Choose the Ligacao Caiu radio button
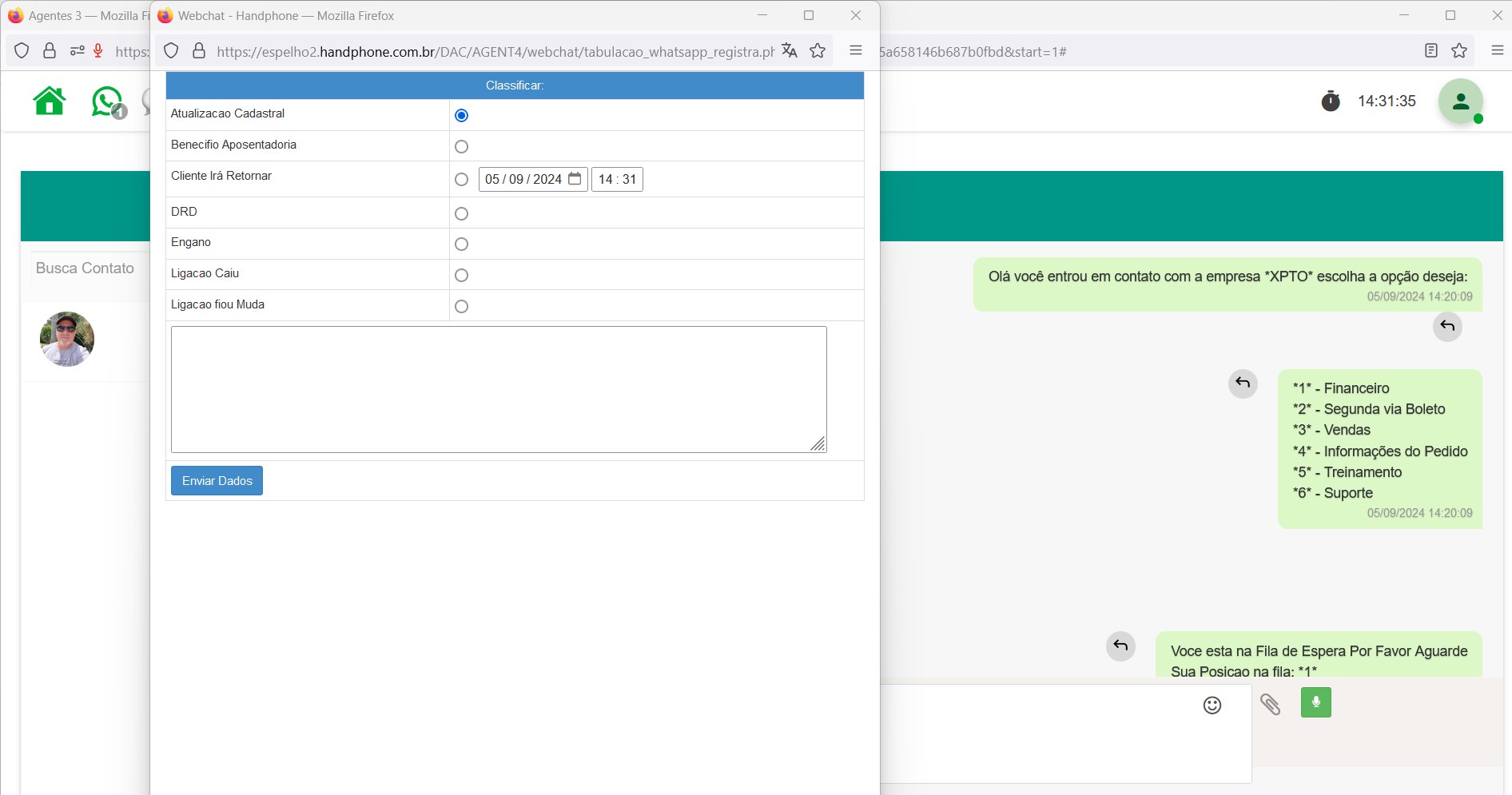 pyautogui.click(x=461, y=276)
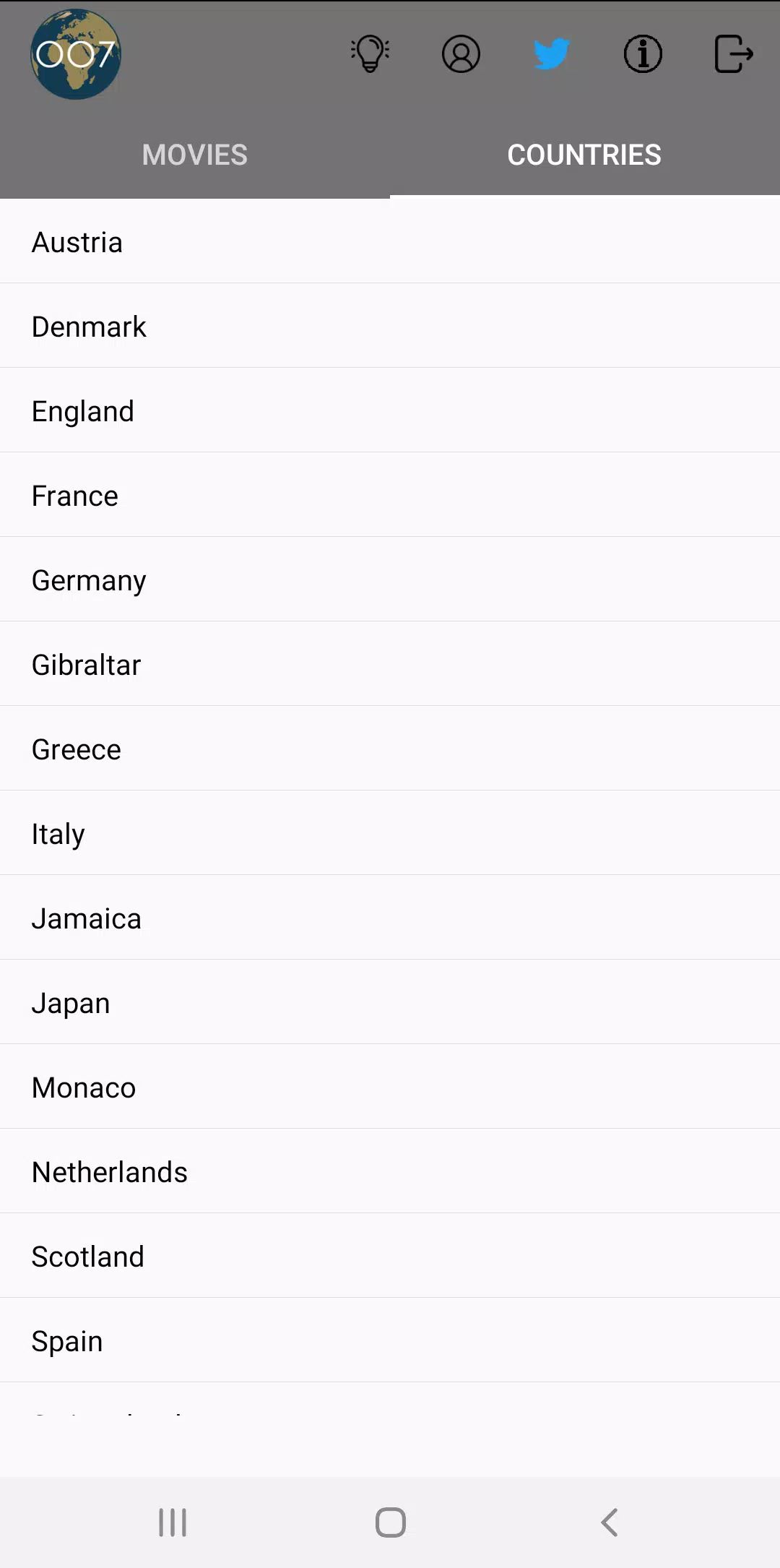This screenshot has width=780, height=1568.
Task: Open Austria in the country list
Action: coord(390,241)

▬▬▬

• Stated task
Tally the lines in the records above that contain the string "Ligacao", matching case exactly, and give only the count.

• Solution to this exercise
1